* Description of the task
This task calls for copying every line of the records that includes the word "computer".

[Screenshot grounding data]

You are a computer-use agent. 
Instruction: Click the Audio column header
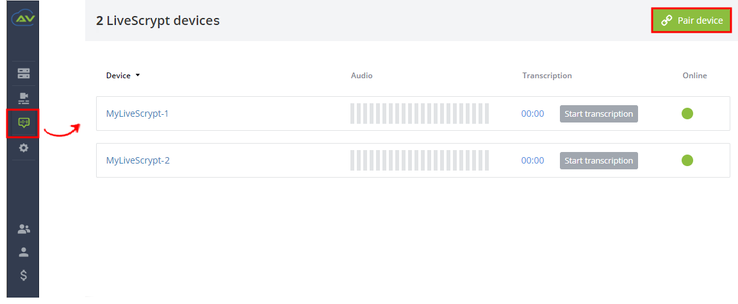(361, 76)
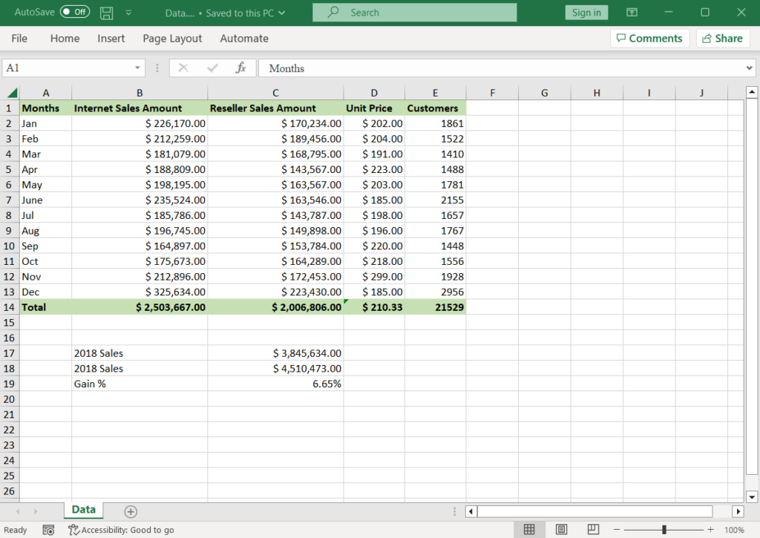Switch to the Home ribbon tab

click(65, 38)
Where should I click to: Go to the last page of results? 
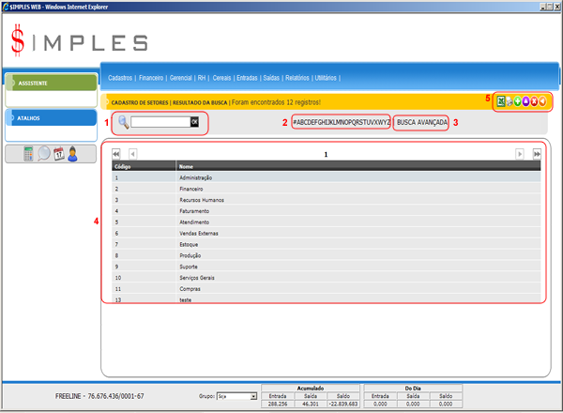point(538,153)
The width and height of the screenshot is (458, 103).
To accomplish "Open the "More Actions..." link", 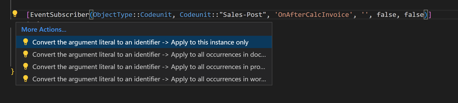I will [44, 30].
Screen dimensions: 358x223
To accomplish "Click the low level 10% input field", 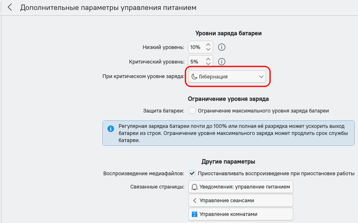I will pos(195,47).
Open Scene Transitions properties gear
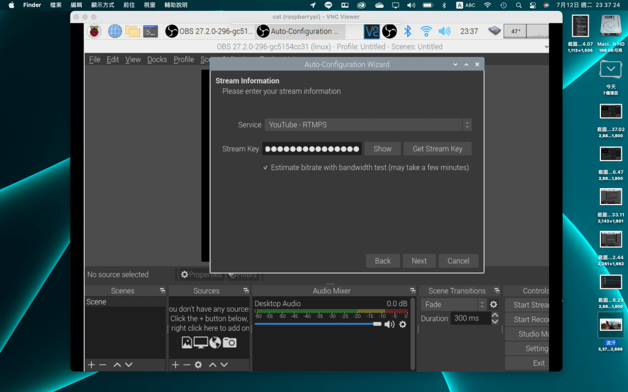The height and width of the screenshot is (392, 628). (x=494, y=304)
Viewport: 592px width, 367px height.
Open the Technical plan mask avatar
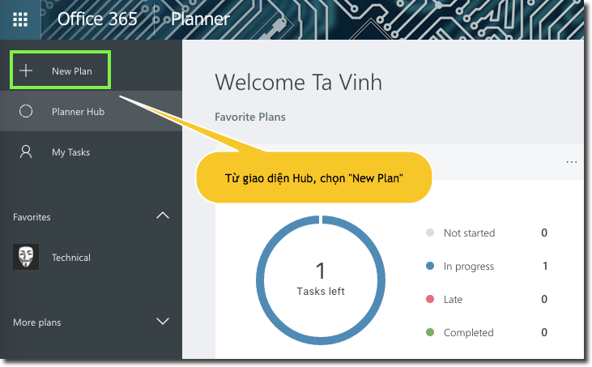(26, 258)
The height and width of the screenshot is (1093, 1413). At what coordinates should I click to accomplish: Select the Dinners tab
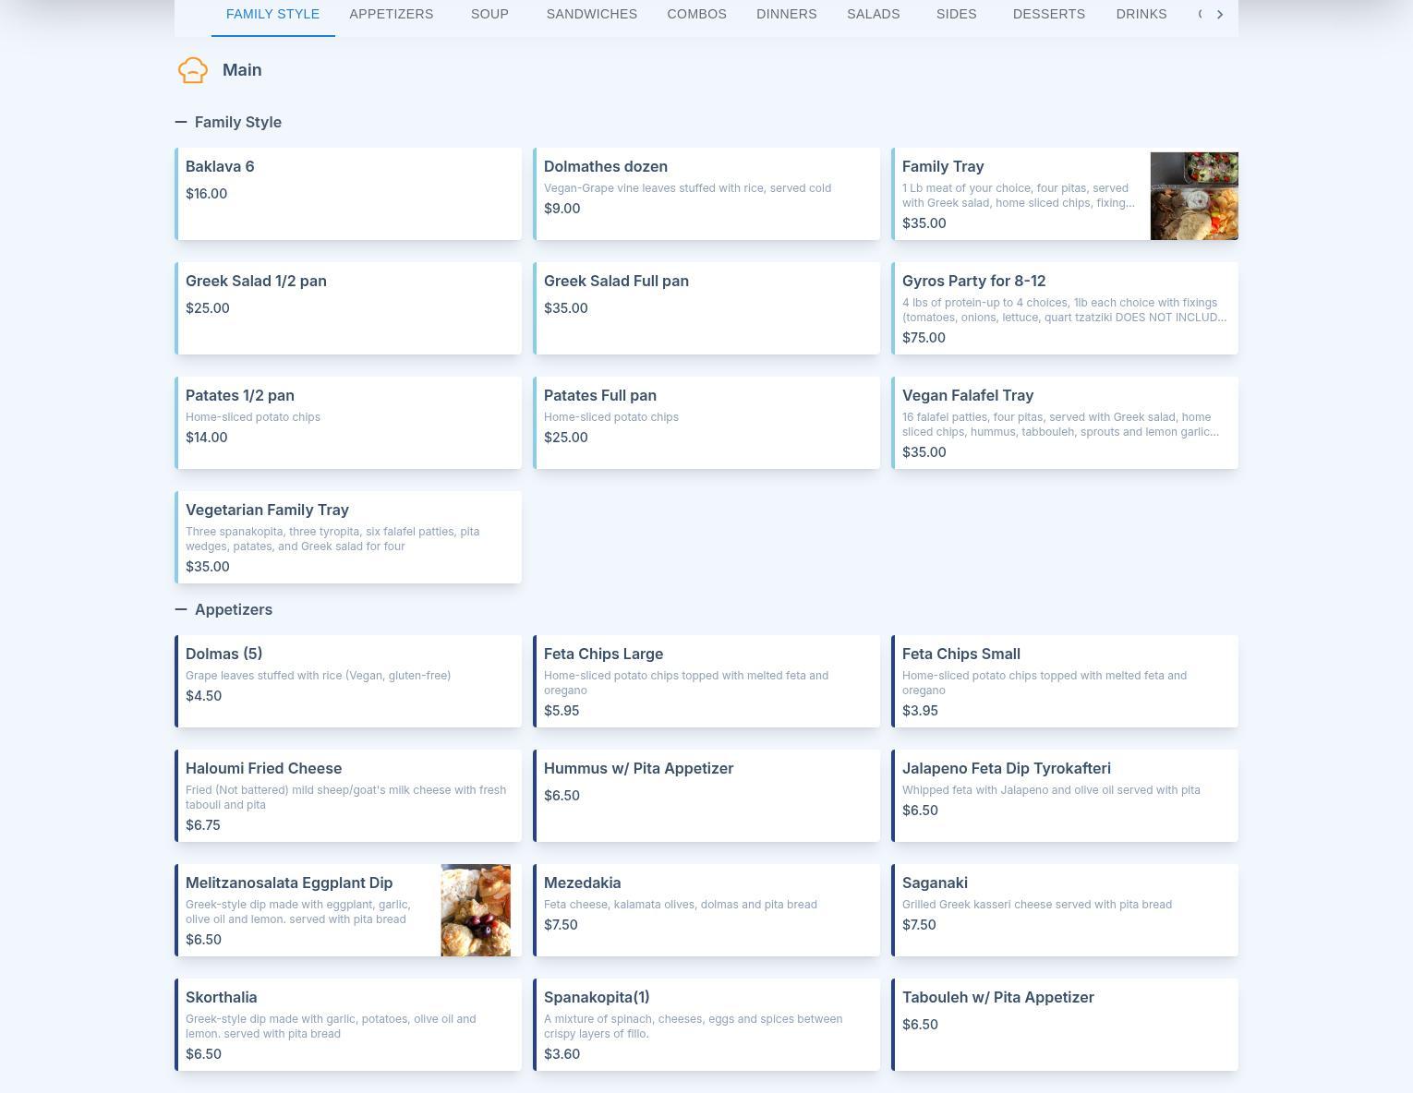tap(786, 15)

...

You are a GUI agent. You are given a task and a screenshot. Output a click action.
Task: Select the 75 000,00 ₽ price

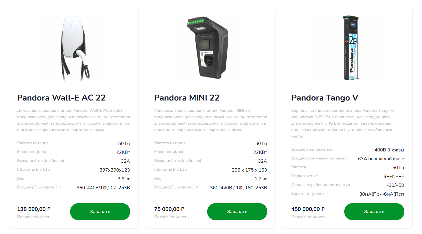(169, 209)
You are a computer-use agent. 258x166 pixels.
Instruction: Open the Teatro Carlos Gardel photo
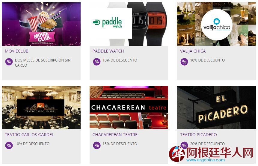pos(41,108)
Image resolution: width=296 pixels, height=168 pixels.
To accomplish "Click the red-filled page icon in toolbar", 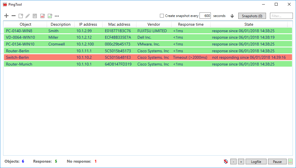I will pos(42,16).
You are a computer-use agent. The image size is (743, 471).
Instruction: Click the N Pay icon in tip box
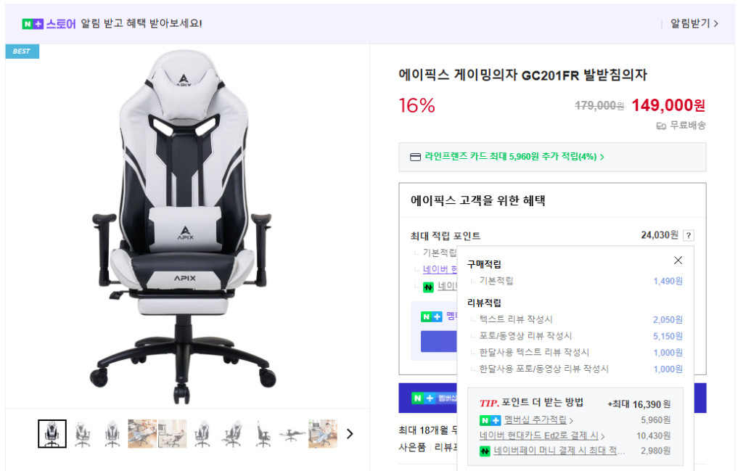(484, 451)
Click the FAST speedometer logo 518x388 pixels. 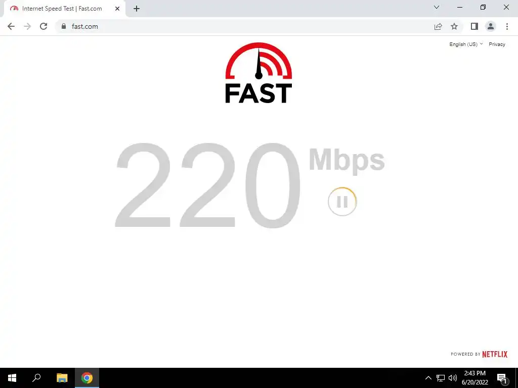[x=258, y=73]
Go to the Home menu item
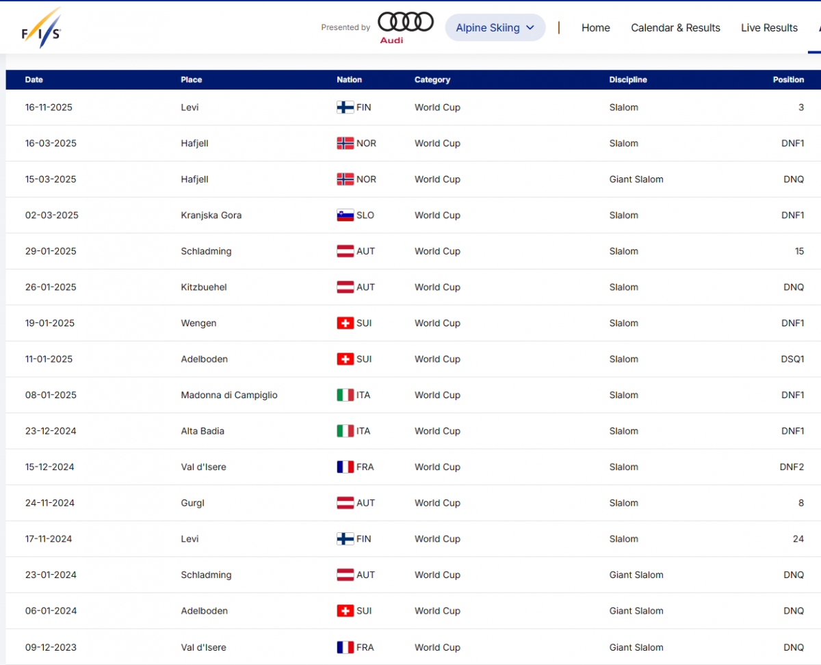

* Worked solution
You are a computer-use agent. 
You are a computer-use agent. 258x166 pixels.
You are a computer-use agent. The image size is (743, 471).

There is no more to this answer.